Data Driven Testing
BeatBlip enables organizations to build highly repeatable and easily maintainable scripts by allowing the complete segregation of Test Input and Expected Output Data from the Test Scripts. It allows organizations to easily and aggressively test their products, by executing the same test scenarios, under a variety of data conditions and environment settings.
BeatBlip’s approach to data driven testing is rooted in its flexibility, easy maintenance, and enhanced repeatability. BeatBlip’s Data Manager not only allows testers to externalize test data and associated expected outputs from the test scripts but it also gives them the flexibility to leverage any data source. It supports the following as test data input sources:
- Data Files: BeatBlip allows users to specify their test data in multiple file formats (e.g. Excel, CSV, and PDF). The files can then be brought into the system as data-files or their data can be imported into BeatBlip as records of datasets. In other words, users have the flexibility to read from the files as the test executes or use the pre-loaded data from these files to drive the test execution.
- Database Systems: BeatBlip also enables users to read data directly from the database systems. It supports both SQL and NoSQL databases. The database queries are kept external to the test scripts just like the imported data, thus any change to the DB schema or the data query does not impact the test scripts.
- Application UIs: In some test scenarios the test data needs to be dynamic. It’s only available at run time when the script executes and needs to be picked up from a Web Page or a Mobile Screen. BeatBlip allows users to capture and use data from the application UI itself. This application can be the application under test (AUT) or an entirely different application.
- API Calls: Often testing requires pulling input data from internal or third-party systems via API calls. BeatBlip supports seamless integration with API based systems so that testers can easily invoke API calls and use the retrieved results as test input to their scripts.
Data Driven Testing (DDT) automation emphasizes on the test data. It enables the creation of test scripts wherein test data and/or output values are directly read from data files, database, application UI, or an API call instead of using the same hard-coded values each time the test is run. Each test is established using a table of conditions as test inputs and verifiable outputs, without hard coding the environment and control settings.
Consequently, the table of conditions directly avoids hard coding, allowing a QA tester to build generic test scripts that can be executed with any provided test input data. If the scenario needs to be tested under newer conditions, all that the tester needs to do is add that data-condition along with the expected output to the input data associated with the test script. The test steps of the scripts do not change, only the associated test data expands or shrinks based upon the need.

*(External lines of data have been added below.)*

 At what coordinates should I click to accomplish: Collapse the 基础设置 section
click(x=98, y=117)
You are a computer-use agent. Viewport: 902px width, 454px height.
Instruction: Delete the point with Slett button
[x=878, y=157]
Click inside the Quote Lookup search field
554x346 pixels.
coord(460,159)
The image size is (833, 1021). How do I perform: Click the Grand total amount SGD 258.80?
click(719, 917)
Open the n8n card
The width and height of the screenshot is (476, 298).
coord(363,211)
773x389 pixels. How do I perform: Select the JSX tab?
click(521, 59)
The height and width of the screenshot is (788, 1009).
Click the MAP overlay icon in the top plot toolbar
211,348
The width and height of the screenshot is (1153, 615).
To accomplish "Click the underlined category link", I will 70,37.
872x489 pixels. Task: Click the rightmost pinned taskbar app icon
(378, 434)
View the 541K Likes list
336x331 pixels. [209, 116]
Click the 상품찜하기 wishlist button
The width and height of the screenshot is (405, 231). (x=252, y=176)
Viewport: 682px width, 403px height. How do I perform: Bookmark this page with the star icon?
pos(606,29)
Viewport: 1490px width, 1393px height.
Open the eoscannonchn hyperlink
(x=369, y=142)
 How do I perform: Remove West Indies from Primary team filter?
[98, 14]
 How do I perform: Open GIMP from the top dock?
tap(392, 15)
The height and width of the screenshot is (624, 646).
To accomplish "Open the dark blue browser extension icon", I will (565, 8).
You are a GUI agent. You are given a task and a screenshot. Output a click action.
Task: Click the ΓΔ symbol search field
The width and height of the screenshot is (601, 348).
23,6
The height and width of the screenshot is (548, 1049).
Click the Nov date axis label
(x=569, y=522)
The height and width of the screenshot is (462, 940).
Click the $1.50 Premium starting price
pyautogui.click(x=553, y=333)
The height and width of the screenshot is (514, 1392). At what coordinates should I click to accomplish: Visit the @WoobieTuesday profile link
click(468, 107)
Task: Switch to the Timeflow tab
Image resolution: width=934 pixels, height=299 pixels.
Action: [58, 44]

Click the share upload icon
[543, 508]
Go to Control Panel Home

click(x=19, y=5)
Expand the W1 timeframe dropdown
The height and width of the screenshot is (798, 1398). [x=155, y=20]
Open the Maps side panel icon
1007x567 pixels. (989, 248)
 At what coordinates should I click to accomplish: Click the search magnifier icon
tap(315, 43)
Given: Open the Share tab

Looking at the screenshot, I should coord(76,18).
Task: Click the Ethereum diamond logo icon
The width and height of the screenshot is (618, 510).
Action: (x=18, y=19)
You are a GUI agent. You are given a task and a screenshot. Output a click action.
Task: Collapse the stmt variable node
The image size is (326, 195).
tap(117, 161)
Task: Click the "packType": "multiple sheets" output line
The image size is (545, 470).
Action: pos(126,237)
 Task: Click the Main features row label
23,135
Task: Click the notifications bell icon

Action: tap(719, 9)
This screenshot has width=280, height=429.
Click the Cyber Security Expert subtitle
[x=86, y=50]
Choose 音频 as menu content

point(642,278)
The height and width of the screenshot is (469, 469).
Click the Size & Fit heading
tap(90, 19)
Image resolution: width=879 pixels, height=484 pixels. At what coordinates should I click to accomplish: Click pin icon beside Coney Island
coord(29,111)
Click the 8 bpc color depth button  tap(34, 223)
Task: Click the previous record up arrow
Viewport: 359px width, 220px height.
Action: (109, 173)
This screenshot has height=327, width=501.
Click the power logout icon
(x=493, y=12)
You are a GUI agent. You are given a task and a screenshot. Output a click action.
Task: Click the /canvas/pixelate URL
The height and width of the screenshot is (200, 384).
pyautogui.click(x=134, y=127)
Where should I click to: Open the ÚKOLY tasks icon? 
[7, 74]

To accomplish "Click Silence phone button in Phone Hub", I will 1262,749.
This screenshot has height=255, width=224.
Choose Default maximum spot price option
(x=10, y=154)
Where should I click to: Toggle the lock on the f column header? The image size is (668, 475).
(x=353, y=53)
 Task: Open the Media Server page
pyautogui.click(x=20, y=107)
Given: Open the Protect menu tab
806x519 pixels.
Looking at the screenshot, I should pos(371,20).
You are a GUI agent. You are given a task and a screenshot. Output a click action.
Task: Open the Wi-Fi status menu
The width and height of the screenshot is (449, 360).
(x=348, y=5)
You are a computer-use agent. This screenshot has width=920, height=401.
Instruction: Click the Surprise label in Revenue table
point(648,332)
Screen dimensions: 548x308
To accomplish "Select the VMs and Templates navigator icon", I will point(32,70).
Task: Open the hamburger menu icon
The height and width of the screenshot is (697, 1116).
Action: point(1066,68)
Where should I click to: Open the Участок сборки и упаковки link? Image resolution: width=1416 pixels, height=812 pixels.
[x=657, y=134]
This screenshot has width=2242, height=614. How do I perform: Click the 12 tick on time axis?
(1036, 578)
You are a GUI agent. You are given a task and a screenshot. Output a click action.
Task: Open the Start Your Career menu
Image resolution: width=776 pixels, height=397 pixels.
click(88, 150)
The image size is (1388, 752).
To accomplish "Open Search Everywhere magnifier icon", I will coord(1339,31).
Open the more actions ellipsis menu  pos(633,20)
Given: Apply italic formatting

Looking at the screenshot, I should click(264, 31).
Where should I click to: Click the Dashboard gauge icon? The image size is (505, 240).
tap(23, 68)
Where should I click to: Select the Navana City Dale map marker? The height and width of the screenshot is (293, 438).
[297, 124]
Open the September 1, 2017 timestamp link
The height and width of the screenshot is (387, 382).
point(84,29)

As a part of their daily tasks, the product development teams make several changes in their products necessitating enhanced testing. The changes introduced typically require testing of even the existing functionality under newer or modified data conditions. As a result, it becomes difficult to run a test with hard-coded data each time. In manual testing, a tester will have to design multiple test scripts or modify existing test scripts multiple times and run them individually. This becomes a tedious and monotonous task for a manual tester.
That’s exactly where data driven testing helps organizations and their QA teams. It helps testers manage a large volume of test data. By using this approach, you can overcome the issue of running different test scripts for multiple data sets. It keeps the external data and functional tests separately and loads them when needed to extend the automation testing.
- Separation of Test Cases and Test Data: Enables testers to test their applications using different sets of data values and parameters without the need for changing the test script/cases. Making a change in data sets (like addition, or deletion), doesn’t have any implication on the test cases.
- Reduced Execution Time: Helps in the rapid execution of a large volume of test cases, especially repetitive ones that cover positive and negative test cases, or corner, edge, and boundary cases.
- Reusability: Allows automation test engineers to run a test script thousands of times with different data sets each time.
- Realistic Insights: Offers QA teams with realistic results and finds defects that might get missed otherwise.
- Efficiency: Reduces manual efforts and makes it easy to maintain, monitor, and track results.
- Stronger Test Coverage: Improves regression testing and offers better coverage as large volumes of data can be managed and tested against.
- Less Redundancy: Reduces unnecessary duplication of tests. Various data sets can be used as inputs to run a single test script but can also be used in several test cases.
- Improves System Usage: Test cases can be executed at night when test servers would otherwise be idle.